# WORK ORDER
Would you please return the line containing "2278x1270 pixels." and all the lines after it through the end of the records below, unchanged and on their own?

(Stored items from a collection)
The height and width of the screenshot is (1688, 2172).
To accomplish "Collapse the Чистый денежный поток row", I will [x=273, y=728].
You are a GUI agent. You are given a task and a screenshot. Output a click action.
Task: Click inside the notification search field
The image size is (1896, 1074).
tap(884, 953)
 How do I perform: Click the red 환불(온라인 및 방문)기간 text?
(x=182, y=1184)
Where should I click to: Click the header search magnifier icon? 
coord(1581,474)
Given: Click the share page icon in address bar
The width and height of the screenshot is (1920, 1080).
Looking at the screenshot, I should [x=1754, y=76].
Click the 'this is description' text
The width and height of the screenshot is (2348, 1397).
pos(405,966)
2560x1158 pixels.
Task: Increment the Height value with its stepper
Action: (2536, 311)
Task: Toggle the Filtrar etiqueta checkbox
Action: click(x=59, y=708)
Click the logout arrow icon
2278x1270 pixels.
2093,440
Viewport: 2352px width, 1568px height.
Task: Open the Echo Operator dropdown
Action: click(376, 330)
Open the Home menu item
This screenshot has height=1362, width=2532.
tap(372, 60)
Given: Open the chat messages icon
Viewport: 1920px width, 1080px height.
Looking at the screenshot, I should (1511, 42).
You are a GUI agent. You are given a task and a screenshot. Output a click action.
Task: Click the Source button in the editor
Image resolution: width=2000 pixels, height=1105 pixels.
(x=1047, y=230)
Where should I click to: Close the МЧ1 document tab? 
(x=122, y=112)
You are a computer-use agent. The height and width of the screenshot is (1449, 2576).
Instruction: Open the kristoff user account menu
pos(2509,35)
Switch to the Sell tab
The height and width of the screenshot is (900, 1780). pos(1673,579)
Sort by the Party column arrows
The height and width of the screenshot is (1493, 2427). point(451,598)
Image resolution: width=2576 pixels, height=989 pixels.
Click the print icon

# RESPONSE TO THE TASK
2278x1270 pixels.
2093,440
Viewport: 2352px width, 1568px height.
Task: Open the Echo Operator dropdown
Action: click(376, 330)
Open the Home menu item
This screenshot has height=1362, width=2532.
tap(372, 60)
Given: Open the chat messages icon
Viewport: 1920px width, 1080px height.
Looking at the screenshot, I should (1511, 42).
You are a GUI agent. You are given a task and a screenshot. Output a click action.
Task: Click the Source button in the editor
Image resolution: width=2000 pixels, height=1105 pixels.
(x=1047, y=230)
Where should I click to: Close the МЧ1 document tab? 
(x=122, y=112)
You are a computer-use agent. The height and width of the screenshot is (1449, 2576).
Instruction: Open the kristoff user account menu
pos(2509,35)
Switch to the Sell tab
The height and width of the screenshot is (900, 1780). pos(1673,579)
Sort by the Party column arrows
The height and width of the screenshot is (1493, 2427). point(451,598)
Image resolution: width=2576 pixels, height=989 pixels.
Click the print icon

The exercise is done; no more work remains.